* _What the exercise asks_: Return each line of the records below in which the string "beside" turns up.

* _Study material_:
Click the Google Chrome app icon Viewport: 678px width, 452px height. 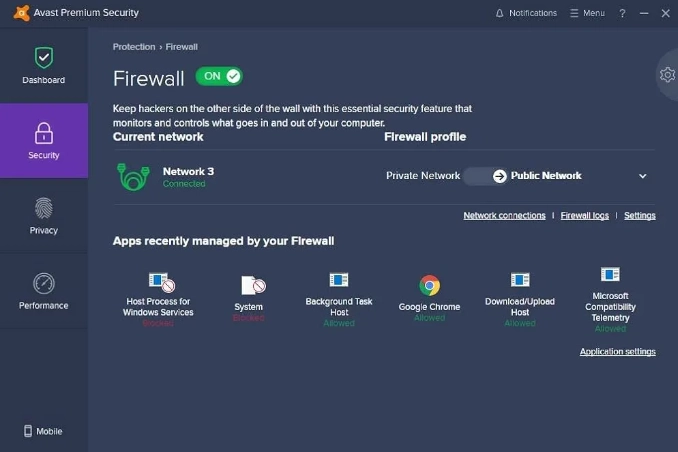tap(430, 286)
---
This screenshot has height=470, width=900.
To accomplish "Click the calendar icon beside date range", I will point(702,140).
...
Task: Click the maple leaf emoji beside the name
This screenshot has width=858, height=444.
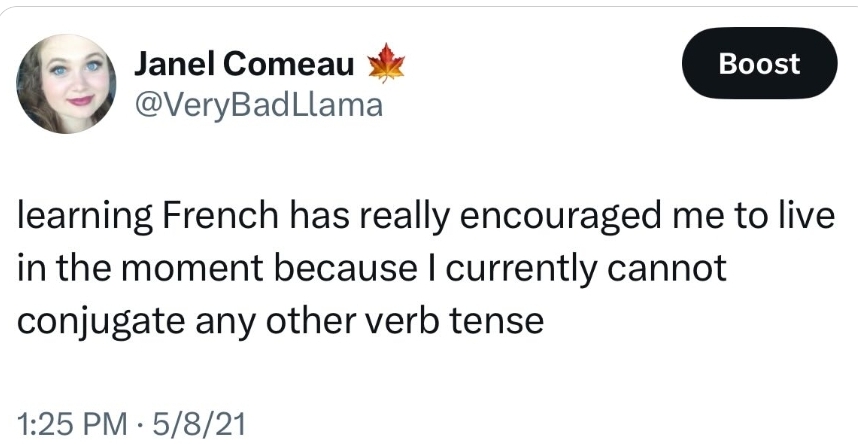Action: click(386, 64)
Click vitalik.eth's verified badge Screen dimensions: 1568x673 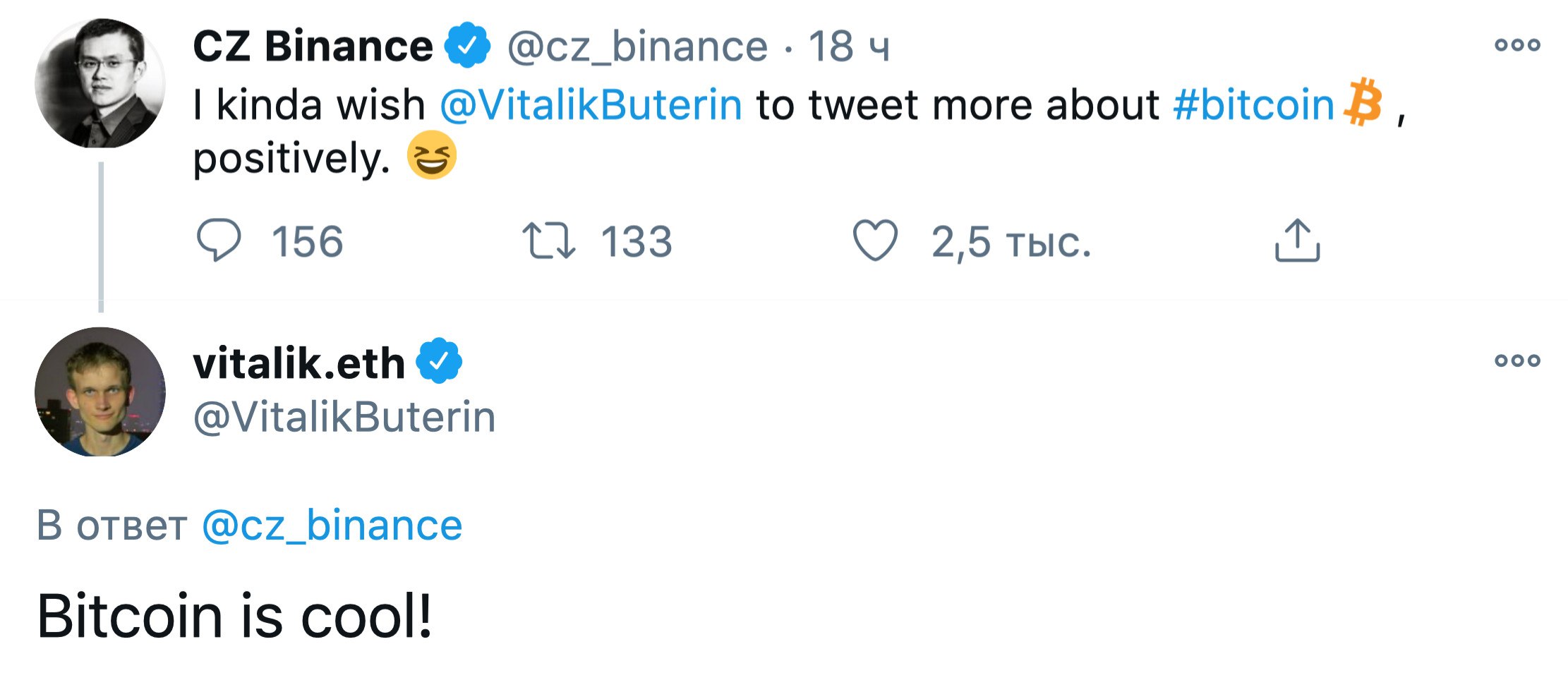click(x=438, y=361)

* _Task solution_:
To accomplish "Click the calendar icon beside date range", I will point(702,140).
Task: Click the maple leaf emoji beside the name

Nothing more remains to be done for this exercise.